See https://github.com/littleowen/Conceptor/blob/master/ModuleTest.ipynb for a concrete example.

SpeakerID.py program for the RedHen pipeline

This program (SpeakerID.py) takes use of the speaker ID module from above and speaker diarization results to output .spk file that has consistent format with other RedHen output files.

Usage Example:

python SpeakerID.py <trained_model> <wav_file> <segmentation_file> <metainfo_file>

a. "trained_model" is a trained speaker GMM model, such as the "gender.model" generated in ModuleTest.ipynb by "Gender.dump('gender.model')";

b. "wav_file" is audio file in .wav format, only .wav is accepted to reduce the dependencies of this program, for .mp4 format, please convert it using ffmpeg by typing the following command in the terminal:

ffmpeg -i audio.mp4 -ab 160k -ac 2 -ar 44100 -vn audio.wav

c. "segmentation_file" is the output generated by the PyCasp's speaker diarization program, wich has a .rttm format. An example is provided in this reporsitory.

d. "metainfo_file" is a reference output file from the RedHen Lab that contains meta info of the video, such as the .seg files or .tpt files. Examples are provided in this reporsitory.

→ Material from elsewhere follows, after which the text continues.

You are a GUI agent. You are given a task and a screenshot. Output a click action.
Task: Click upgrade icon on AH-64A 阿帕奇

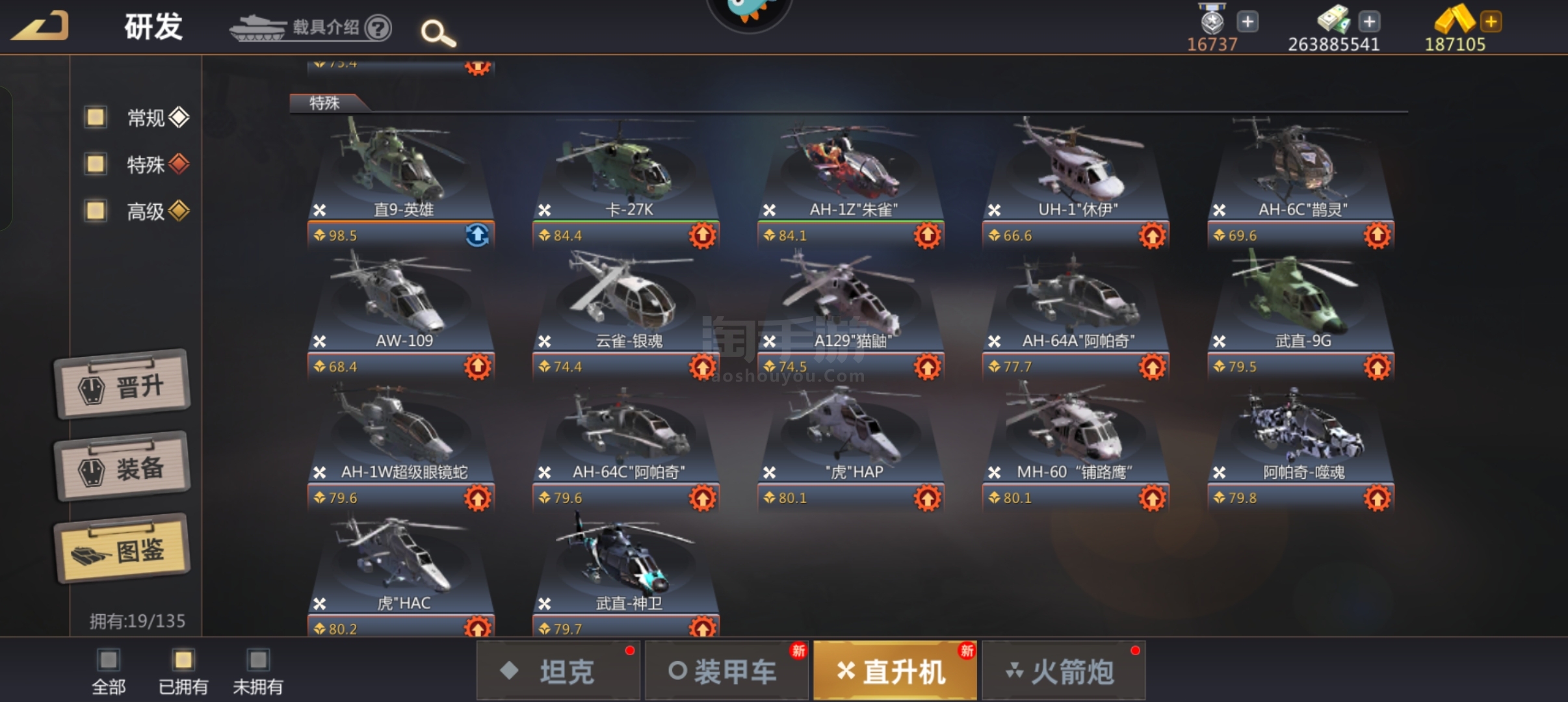[x=1153, y=367]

As a result, this program generate a .spk file (an example is provided) which has the same format as that of the reference file provided, except that the data section is replaced by speaker id data, which uses the syntax

0:00:50|0:01:17|Person=Name|Log Likelihood=-19.6577659268

These are starting time| ending time| Speaker's Name| Log Likelihood, log likelihood indicates how likely is the true speaker to be the predicted speaker, you can use this information to filter out the untrained speakers and search for target speakers. One thing to notice is that this value is dependent on the trained model, which is indicated in the legend of the output file, like this:

SPK_01|2015-08-20 05:04|Source_Program=SpeakerID.py gender.model|Source_Person=He Xu

, where the Sounce_Program section also includes the GMM model used.